**TASK DIRECTIONS**
Copy out every record below, word for word.
== EXCERPTED RECORDS
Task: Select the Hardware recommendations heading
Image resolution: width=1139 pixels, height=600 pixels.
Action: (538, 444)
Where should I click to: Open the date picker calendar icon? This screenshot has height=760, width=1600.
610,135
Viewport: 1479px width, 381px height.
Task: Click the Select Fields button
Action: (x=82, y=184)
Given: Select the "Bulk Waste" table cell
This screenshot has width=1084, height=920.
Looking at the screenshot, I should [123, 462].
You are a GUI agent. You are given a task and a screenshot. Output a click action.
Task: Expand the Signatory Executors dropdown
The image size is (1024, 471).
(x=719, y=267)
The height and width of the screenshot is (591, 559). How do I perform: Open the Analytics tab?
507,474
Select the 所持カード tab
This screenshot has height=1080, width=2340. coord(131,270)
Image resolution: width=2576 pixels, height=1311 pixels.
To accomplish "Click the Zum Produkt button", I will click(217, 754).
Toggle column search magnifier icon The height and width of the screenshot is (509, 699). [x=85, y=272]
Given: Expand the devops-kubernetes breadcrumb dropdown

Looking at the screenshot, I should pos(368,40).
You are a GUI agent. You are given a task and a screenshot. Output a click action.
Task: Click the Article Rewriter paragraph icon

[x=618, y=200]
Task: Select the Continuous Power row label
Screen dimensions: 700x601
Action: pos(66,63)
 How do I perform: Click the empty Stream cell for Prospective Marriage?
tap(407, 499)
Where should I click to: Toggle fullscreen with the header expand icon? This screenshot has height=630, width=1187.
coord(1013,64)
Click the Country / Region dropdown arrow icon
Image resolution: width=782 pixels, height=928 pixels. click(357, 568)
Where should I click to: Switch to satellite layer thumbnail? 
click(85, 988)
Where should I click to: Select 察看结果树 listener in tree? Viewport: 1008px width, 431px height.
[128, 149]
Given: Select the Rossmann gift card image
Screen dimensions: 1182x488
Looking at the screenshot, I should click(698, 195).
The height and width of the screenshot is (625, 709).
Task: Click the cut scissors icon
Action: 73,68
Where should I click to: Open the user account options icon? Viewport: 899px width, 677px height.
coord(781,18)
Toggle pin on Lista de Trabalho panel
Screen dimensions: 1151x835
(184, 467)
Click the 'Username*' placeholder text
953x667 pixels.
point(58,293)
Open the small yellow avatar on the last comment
====
**EXERCISE SOLUTION**
Task: Select the Hardware recommendations heading
Image resolution: width=1139 pixels, height=600 pixels.
Action: (538, 444)
Where should I click to: Open the date picker calendar icon? This screenshot has height=760, width=1600.
610,135
Viewport: 1479px width, 381px height.
Task: Click the Select Fields button
Action: (x=82, y=184)
Given: Select the "Bulk Waste" table cell
This screenshot has width=1084, height=920.
Looking at the screenshot, I should [123, 462].
You are a GUI agent. You are given a task and a screenshot. Output a click action.
Task: Expand the Signatory Executors dropdown
The image size is (1024, 471).
(x=719, y=267)
The height and width of the screenshot is (591, 559). How do I perform: Open the Analytics tab?
507,474
Select the 所持カード tab
This screenshot has height=1080, width=2340. coord(131,270)
Image resolution: width=2576 pixels, height=1311 pixels.
To accomplish "Click the Zum Produkt button", I will click(217, 754).
Toggle column search magnifier icon The height and width of the screenshot is (509, 699). [x=85, y=272]
Given: Expand the devops-kubernetes breadcrumb dropdown

Looking at the screenshot, I should pos(368,40).
You are a GUI agent. You are given a task and a screenshot. Output a click action.
Task: Click the Article Rewriter paragraph icon

[x=618, y=200]
Task: Select the Continuous Power row label
Screen dimensions: 700x601
Action: pos(66,63)
 How do I perform: Click the empty Stream cell for Prospective Marriage?
tap(407, 499)
Where should I click to: Toggle fullscreen with the header expand icon? This screenshot has height=630, width=1187.
coord(1013,64)
Click the Country / Region dropdown arrow icon
Image resolution: width=782 pixels, height=928 pixels. click(357, 568)
Where should I click to: Switch to satellite layer thumbnail? 
click(85, 988)
Where should I click to: Select 察看结果树 listener in tree? Viewport: 1008px width, 431px height.
[128, 149]
Given: Select the Rossmann gift card image
Screen dimensions: 1182x488
Looking at the screenshot, I should click(698, 195).
The height and width of the screenshot is (625, 709).
Task: Click the cut scissors icon
Action: 73,68
Where should I click to: Open the user account options icon? Viewport: 899px width, 677px height.
coord(781,18)
Toggle pin on Lista de Trabalho panel
Screen dimensions: 1151x835
(184, 467)
Click the 'Username*' placeholder text
953x667 pixels.
point(58,293)
Open the small yellow avatar on the last comment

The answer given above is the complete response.